週足、3週連続陰線の後、先週は一気に3週前に戻る大陽線。5月23日週-30日週の上昇ラインがサポート。5月9日週-30日週の下降ラインが上値抵抗。
月足、3か月ぶり陰線だが再びボリバン2σ上限と3σ上限の間で推移する強さ。4月-5月の上昇ラインを下抜いているが6月は陽線スタート。
年足、2021年は6年ぶり陽線。今年もここまで陽線。2016年-20年の下降ラインを上抜く。20年-21年の上昇ラインがサポート。15年-21年の下降ラインを上抜く。

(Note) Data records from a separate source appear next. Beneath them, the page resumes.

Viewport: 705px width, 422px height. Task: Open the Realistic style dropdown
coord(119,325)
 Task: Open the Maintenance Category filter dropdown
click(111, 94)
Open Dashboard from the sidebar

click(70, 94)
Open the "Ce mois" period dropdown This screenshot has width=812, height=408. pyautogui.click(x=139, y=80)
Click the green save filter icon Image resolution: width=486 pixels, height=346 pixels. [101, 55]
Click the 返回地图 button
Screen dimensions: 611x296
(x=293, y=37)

*ユーロドル「5月月足は5か月ぶりに陽転、日足上昇も雲に入れず」
日足、ボリバン2σ下限から上限へ、雲には入らず。6月2日-3日の上昇ラインがサポート。5月30日-6月3日の下降ラインが上値抵抗。5日線横ばい、20日線は上向き。
週足、2週連続陽線の後の先週は伸び悩む。ボリバン2σ下限から反発。5月23日-30日週の上昇ラインがサポート。3月28週-5月30日週の下降ラインが上値抵抗。5週線上向く、20週線下向き。
月足、ボリバン3σ下限から反発、5月は5か月ぶりに陽転。3月-4月の下降ラインが上値抵抗。

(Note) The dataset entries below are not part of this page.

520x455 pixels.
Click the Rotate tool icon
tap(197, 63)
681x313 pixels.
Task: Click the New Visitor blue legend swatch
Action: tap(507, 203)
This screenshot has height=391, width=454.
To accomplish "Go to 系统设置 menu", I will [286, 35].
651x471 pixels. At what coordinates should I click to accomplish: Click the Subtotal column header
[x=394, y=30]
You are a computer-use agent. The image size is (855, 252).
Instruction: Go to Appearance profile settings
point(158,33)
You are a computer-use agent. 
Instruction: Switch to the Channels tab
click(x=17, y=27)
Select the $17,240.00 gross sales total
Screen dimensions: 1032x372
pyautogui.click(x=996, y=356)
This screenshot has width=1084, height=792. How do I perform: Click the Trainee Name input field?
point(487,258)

年足、20年‐21年の上昇ラインを下抜く。17年-20年の上昇ラインも下抜く。14年‐21年の下降ラインが上値抵抗。年足的サポートラインがない。ボリバン2σ下限は1.00あたり。

*ユーロ円「年初来高値更新、ボリバン3σ下限から2σ上限へ」
日足、ボリバン3σ下限まで下落し急反発。雲の上に出てボリバン2σ上限を上抜く。6月2日-3日の上昇ラインがサポート。5日線上向き20日線を上抜く。
週足、3週連続陽線、先週は一気にボリバン2σ上限へ。5月23日週-30日週の上昇ラインがサポート。5週線上向く。20週線上向き。
月足、3か月連続陽線、6月も陽線スタートでボリバン2σ上限へ上昇を上抜く。22年3月-5月の上昇ラインがサポート。
年足、2年連続陽線。今年も3月に陽転。14年-21年の下降ラインを上抜く。12年-20年の上昇ラインがサポート。